→ **Trecho**:
════

A potencialização da audiência e a celebração da imagem
Ao observarmos as celebridades do momento chegamos à conclusão de que elas só existem, na maioria das vezes, por causa daquilo que costumamos chamar de instrumentos de reprodução da cultura de massa.
É importante uma breve viagem pela História para entendermos como sempre ocorreu, ao longo do tempo, a divulgação e a manutenção das ideias que regeram e ainda regem o comportamento dos seres humanos.
Da Antiguidade até a Idade Média foram as religiões que fizeram
esse trabalho. Os oráculos, ou os sacerdotes, tinham a função de divulgar a
existência, a moral e a vontade dos deuses. Quando ainda não havia nenhum tipo
de meios de comunicação, a voz daqueles que se incumbiam dos templos era o instrumento
que formava a base de pensamento de cada povo. Na Grécia, escapando um pouco a
esse costume, a discussão em academias e mesmo nas praças públicas fez
determinadas ideias avançarem devido à ação de homens não religiosos. Assim
surgiram os primeiros filósofos. O saber que transmitiam
era de outra ordem e muitas vezes contrariava o que diziam os sacerdotes. A
escrita foi o primeiro meio de comunicação para todo esse pessoal, uma espécie
de modo de perpetuação do que tentavam transmitir. Mesmo com a maioria da
população pouco letrada, a escrita fez as ideias desses pensadores sobreviverem.

════

→ **Material**:
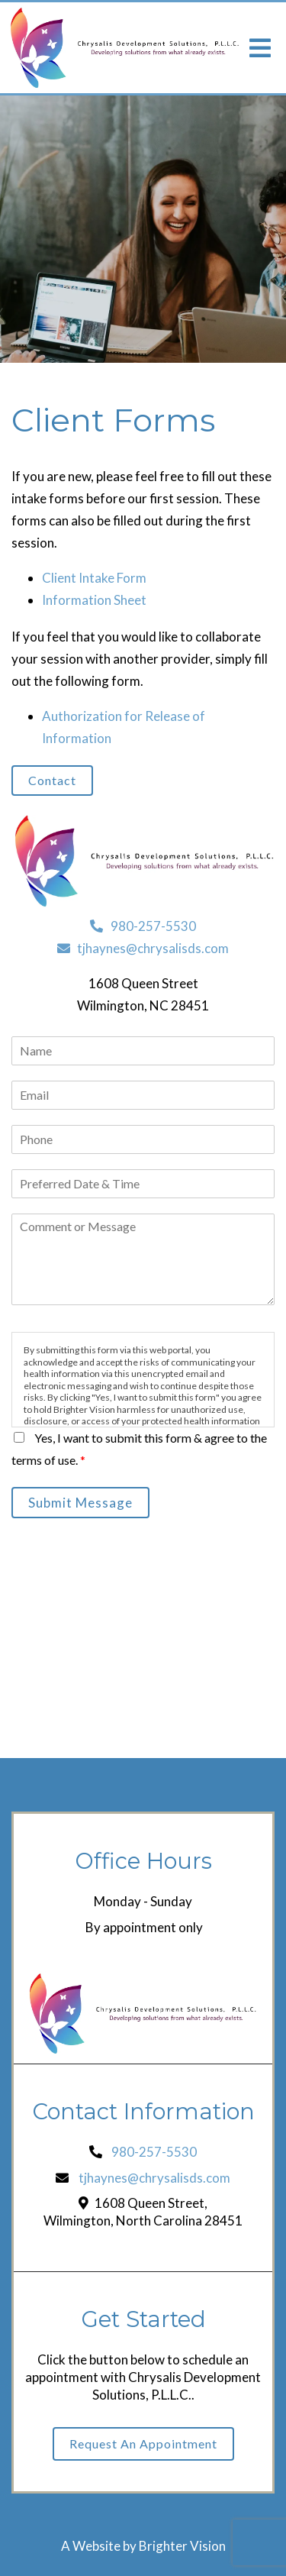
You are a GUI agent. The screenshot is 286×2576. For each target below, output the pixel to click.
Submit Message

════

→ **Instruções**:
1. Segundo o trecho, qual foi o primeiro meio de comunicação usado pelos pensadores antigos?
2. Por que, segundo o trecho, determinadas ideias avançaram na Grécia? Responda em até três frases.

→ **Respostas**:
1. A escrita.

2. Na Grécia, determinadas ideias avançaram devido à ação de homens não religiosos. Esses homens discutiam em academias e mesmo nas praças públicas, e isso se afastava um pouco do costume de deixar aos sacerdotes a divulgação das ideias. Assim surgiram os primeiros filósofos.